I would like to replace the Unicode values are shown in my dataset with words.


Solution

  • I found an answer to your question. I will mark this one as a duplicate later today when you read my answer.

    Using my example:

    library(stringi)
    library(magrittr)
    
    "text goes here bla bla <u+0001F600><u+0001f602>"  %>% 
      stri_replace_all_regex("<u\\+([[:alnum:]]{4})>", "\\\\u$1") %>% 
      stri_replace_all_regex("<u\\+([[:alnum:]]{5})>", "\\\\U000$1") %>% 
      stri_replace_all_regex("<u\\+([[:alnum:]]{6})>", "\\\\U00$1") %>% 
      stri_replace_all_regex("<u\\+([[:alnum:]]{7})>", "\\\\U0$1") %>% 
      stri_replace_all_regex("<u\\+([[:alnum:]]{8})>", "\\\\U$1") %>% 
      stri_replace_all_regex("<u\\+([[:alnum:]]{1})>", "\\\\u000$1") %>% 
      stri_replace_all_regex("<u\\+([[:alnum:]]{2})>", "\\\\u00$1") %>% 
      stri_replace_all_regex("<u\\+([[:alnum:]]{3})>", "\\\\u0$1") %>% 
      stri_unescape_unicode() %>% 
      stri_enc_toutf8() %>% 
      textclean::replace_emoji()
    
    [1] "text goes here bla bla grinning face face with tears of joy "
    

    Now be carefull of the unicode representation. The example answer has the "U" in upper case, I changed this to lower case "u" to reflect your example.

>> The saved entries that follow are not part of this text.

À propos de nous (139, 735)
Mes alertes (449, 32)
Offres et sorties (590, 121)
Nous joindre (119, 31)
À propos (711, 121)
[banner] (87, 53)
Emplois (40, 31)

    To combine everything:

    # create a function to use within tm_map
    unicode_replacement <- function(text) {
      text %>% 
        stri_replace_all_regex("<u\\+([[:alnum:]]{4})>", "\\\\u$1") %>% 
        stri_replace_all_regex("<u\\+([[:alnum:]]{5})>", "\\\\U000$1") %>% 
        stri_replace_all_regex("<u\\+([[:alnum:]]{6})>", "\\\\U00$1") %>% 
        stri_replace_all_regex("<u\\+([[:alnum:]]{7})>", "\\\\U0$1") %>% 
        stri_replace_all_regex("<u\\+([[:alnum:]]{8})>", "\\\\U$1") %>% 
        stri_replace_all_regex("<u\\+([[:alnum:]]{1})>", "\\\\u000$1") %>% 
        stri_replace_all_regex("<u\\+([[:alnum:]]{2})>", "\\\\u00$1") %>% 
        stri_replace_all_regex("<u\\+([[:alnum:]]{3})>", "\\\\u0$1") %>% 
        stri_unescape_unicode() %>% 
        stri_enc_toutf8()
    }
    
    library(tm)
    library(textclean)
    text.corpus <- VCorpus(VectorSource(text)) #Transforming into corpus
    text.corpus <- tm_map(text.corpus, content_transformer(unicode_replacement))
    text.corpus <- tm_map(text.corpus, content_transformer(function(x) replace_emoji(x, emoji_dt = lexicon::hash_emojis)))  
    
    inspect(text.corpus[[1]]) 
    
    <<PlainTextDocument>>
    Metadata:  7
    Content:  chars: 92
    
    text goes here bla bla <f0><9f><a4><a6><f0><9f><8f><bd><e2><80><8d> female sign <ef><b8><8f>
    

    Now using your example you get the above outcome. Checking the emoji tables, your unicode examples do not appear in the table except for the female sign. But that is another issue. If I use "text goes here bla bla " the outcome is as expected.